Stored data entries:
####

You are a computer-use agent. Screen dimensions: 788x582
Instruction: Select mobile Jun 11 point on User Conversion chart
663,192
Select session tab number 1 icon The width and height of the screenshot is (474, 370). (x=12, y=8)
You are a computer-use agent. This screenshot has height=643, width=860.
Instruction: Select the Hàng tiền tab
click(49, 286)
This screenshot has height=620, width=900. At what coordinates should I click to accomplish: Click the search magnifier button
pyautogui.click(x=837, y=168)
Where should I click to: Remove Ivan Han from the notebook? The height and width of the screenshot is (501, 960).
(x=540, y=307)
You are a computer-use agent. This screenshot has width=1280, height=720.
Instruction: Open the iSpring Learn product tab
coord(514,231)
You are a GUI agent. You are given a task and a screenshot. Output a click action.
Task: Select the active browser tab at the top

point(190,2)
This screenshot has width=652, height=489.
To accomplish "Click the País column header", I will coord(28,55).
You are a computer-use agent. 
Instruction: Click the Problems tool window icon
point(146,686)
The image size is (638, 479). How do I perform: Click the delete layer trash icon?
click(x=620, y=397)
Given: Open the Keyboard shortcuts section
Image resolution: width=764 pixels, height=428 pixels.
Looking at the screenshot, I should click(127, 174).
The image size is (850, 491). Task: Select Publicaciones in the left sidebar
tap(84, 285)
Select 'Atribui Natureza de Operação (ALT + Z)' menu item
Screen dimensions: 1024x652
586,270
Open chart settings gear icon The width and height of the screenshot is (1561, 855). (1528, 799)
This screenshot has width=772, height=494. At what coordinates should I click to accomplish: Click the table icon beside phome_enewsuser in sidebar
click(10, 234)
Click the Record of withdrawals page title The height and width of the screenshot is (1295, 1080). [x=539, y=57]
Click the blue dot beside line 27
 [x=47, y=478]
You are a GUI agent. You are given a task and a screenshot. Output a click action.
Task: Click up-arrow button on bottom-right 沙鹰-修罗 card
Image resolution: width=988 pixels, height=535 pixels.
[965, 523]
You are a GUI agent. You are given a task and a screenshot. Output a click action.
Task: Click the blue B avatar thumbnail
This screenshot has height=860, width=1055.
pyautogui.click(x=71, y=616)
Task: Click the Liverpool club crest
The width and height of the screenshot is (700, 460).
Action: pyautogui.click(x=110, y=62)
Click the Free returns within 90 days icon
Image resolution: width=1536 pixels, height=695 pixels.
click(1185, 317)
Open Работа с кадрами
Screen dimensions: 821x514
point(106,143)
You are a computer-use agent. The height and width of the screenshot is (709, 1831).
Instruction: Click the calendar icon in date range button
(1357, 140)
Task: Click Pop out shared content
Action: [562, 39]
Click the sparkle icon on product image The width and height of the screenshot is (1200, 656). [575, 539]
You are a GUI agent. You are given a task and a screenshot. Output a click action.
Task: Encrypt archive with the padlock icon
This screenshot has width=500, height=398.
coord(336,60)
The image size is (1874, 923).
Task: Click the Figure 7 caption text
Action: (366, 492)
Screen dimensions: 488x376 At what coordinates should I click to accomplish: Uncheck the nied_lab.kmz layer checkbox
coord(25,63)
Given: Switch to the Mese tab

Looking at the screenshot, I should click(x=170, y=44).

####

Every line that contains the string "computer" should be copied from the entries.

#### [Answer box]
You are a computer-use agent. Screen dimensions: 788x582
You are a computer-use agent. This screenshot has height=643, width=860.
You are a computer-use agent. This screenshot has width=1280, height=720.
You are a computer-use agent. 
You are a computer-use agent. The height and width of the screenshot is (709, 1831).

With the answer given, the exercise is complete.